American actress (born 1992)

Mariel Molino (born December 18, 1992) is an American actress. She has performed in both Spanish-language and English-language theatrical productions. She starred in Amazon's first original film for Mexico. She was cast in a main role as Agent Lala Dominguez in NCIS: Origins.

==Biography==
Molino has Mexican and Jewish heritage. Her mother's family has Mexican and Spanish heritage. Her father's parents were Jewish Austrians who fled The Holocaust to Mexico because it had the most affordable travel visas. Her parents moved from Mexico City to San Diego. She has described herself as a "white Latina." She was born in San Diego, California, as the youngest of four, including two older brothers. Molino was raised in Coronado, California. Her earliest stage play appearance was at age 6. An elementary school production of The Wizard of Oz in which she was cast as Crow Number 6, cemented her interest in acting. At The Academy of Our Lady of Peace Molino appeared in school musicals such as Grease and Hairspray. Her father, who supported her creativity, died when she was 15. Among her early television experiences was earning an invitation to a birthday party aired on MTV's My Super Sweet 16, in which she did get some screen time at age 19. Molino did some early modeling jobs. She attended Loyola Marymount University.

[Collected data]
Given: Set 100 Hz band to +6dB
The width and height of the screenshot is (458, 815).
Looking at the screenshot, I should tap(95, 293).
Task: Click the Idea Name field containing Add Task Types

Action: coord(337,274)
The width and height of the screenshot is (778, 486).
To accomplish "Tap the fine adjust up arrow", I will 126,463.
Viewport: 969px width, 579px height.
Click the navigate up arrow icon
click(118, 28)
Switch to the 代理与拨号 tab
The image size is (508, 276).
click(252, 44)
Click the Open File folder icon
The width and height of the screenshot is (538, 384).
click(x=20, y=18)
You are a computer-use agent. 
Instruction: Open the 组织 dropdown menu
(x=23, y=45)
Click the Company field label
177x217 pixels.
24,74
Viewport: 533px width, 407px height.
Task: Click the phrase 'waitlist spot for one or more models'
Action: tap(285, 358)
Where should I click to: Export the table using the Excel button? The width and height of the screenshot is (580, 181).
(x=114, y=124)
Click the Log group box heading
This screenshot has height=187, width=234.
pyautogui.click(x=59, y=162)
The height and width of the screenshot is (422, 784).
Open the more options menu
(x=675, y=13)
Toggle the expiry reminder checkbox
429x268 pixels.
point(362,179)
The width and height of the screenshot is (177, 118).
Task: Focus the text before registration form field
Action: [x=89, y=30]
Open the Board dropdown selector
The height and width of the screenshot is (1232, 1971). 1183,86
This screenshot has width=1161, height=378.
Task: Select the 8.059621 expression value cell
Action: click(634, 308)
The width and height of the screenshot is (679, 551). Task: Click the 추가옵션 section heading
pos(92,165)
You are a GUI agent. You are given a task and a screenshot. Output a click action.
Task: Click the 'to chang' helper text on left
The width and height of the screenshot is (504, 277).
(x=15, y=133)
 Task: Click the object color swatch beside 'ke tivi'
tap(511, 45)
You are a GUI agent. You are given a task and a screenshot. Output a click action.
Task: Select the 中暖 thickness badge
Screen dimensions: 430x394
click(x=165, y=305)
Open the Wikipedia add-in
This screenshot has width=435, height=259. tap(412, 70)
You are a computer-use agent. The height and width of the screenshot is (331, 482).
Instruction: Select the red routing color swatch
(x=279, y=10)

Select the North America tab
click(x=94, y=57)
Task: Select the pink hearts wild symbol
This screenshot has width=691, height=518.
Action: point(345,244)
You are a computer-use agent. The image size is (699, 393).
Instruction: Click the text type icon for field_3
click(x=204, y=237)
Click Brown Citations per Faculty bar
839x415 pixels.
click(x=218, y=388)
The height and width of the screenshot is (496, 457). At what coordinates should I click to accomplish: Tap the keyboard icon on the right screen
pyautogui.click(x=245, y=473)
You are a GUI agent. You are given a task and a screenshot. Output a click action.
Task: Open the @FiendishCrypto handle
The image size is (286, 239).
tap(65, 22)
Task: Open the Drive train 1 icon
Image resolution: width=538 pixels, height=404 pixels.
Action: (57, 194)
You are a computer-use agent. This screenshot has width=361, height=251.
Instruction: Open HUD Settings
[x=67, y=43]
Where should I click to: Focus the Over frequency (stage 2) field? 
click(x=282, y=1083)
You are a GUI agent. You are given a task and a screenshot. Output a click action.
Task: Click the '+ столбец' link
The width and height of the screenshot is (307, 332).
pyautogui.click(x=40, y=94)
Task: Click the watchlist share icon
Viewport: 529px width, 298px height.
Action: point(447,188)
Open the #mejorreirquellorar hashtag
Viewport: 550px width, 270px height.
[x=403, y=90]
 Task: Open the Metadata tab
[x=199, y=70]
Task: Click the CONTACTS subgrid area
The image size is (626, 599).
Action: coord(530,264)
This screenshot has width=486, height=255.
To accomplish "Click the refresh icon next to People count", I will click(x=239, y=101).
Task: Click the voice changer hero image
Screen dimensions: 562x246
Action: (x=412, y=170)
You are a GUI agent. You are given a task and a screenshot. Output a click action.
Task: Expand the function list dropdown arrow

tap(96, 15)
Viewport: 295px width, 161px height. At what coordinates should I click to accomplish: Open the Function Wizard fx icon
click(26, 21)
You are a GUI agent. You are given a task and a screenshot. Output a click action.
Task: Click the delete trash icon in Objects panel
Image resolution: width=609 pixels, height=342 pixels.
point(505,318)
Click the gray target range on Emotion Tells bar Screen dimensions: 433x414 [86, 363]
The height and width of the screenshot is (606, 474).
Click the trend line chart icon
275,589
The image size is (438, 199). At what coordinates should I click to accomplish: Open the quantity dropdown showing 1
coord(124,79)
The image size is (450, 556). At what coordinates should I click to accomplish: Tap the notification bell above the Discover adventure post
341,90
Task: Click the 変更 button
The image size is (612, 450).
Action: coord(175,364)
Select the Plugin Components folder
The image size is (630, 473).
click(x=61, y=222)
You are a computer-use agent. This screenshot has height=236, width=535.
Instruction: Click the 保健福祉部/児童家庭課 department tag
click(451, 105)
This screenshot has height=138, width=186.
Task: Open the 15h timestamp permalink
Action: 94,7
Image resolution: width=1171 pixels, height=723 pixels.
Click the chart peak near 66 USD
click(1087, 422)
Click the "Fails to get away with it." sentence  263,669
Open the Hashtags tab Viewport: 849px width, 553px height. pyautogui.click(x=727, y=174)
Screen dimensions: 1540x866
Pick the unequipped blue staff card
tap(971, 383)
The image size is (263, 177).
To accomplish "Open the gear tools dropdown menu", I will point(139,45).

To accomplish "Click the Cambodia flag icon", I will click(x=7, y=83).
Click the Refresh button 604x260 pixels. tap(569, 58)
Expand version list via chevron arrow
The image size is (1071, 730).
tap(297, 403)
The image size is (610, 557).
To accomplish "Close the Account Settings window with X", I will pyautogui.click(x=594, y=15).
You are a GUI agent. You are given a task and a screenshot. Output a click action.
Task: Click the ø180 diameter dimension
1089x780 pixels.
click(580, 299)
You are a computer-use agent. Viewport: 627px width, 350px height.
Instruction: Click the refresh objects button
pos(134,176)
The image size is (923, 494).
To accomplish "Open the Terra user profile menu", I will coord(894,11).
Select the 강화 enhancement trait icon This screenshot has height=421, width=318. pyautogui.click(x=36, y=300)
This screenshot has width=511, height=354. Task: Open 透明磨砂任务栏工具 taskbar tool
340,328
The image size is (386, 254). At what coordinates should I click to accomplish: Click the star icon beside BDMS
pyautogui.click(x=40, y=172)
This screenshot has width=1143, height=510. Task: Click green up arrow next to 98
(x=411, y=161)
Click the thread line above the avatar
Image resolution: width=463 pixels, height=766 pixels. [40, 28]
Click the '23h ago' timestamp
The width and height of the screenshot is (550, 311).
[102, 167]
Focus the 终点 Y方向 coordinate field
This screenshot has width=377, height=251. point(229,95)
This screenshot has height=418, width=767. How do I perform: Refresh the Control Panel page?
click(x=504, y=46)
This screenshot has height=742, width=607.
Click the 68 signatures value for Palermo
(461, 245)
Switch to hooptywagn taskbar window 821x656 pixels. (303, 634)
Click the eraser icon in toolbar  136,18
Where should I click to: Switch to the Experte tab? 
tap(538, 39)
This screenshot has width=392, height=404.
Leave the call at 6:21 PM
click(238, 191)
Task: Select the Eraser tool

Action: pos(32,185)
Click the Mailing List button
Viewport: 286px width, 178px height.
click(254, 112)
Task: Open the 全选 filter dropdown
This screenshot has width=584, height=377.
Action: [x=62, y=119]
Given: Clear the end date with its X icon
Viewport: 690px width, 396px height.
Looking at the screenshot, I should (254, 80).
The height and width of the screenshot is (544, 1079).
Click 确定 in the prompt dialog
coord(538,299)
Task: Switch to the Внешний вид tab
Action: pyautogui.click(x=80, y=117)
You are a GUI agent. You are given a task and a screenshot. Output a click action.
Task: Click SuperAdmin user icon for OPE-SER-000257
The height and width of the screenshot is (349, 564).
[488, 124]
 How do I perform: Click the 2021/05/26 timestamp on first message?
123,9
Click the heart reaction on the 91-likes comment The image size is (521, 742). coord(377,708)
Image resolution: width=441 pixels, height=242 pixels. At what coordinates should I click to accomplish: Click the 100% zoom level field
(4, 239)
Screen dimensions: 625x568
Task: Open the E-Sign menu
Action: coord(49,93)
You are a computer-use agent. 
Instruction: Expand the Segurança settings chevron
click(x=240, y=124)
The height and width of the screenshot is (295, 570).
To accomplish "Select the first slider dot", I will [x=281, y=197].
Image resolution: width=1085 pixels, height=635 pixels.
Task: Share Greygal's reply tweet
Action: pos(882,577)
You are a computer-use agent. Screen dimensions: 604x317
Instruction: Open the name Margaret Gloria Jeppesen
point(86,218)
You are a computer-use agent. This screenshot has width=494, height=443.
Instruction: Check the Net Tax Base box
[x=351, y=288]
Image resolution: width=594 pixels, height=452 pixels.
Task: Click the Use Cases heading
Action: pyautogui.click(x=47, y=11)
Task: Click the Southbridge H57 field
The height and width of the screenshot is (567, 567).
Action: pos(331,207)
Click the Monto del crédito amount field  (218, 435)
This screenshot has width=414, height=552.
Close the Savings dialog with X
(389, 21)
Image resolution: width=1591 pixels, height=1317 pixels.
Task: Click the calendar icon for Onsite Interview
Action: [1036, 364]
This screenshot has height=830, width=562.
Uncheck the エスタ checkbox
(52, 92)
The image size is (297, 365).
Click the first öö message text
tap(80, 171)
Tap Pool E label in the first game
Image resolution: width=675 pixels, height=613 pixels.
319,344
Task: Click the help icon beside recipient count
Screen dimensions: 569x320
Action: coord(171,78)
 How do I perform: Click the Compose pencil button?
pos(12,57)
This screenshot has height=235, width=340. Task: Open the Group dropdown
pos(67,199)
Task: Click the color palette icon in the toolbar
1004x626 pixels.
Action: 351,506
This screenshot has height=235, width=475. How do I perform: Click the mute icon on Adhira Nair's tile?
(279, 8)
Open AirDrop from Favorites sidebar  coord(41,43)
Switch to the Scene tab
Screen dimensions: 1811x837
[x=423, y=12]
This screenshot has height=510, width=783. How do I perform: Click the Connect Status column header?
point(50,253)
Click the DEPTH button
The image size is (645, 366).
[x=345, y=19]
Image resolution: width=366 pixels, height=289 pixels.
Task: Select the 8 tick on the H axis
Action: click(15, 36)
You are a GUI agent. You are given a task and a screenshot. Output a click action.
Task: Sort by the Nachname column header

> REQUIREMENT
Please answer these questions about the Mariel Molino profile:
(a) What role was she cast in for NCIS: Origins?
(b) In what town was she raised?
(c) What part did she play in her elementary school's production of The Wizard of Oz?

> SOLUTION TO THIS TASK
(a) Agent Lala Dominguez
(b) Coronado, California
(c) Crow Number 6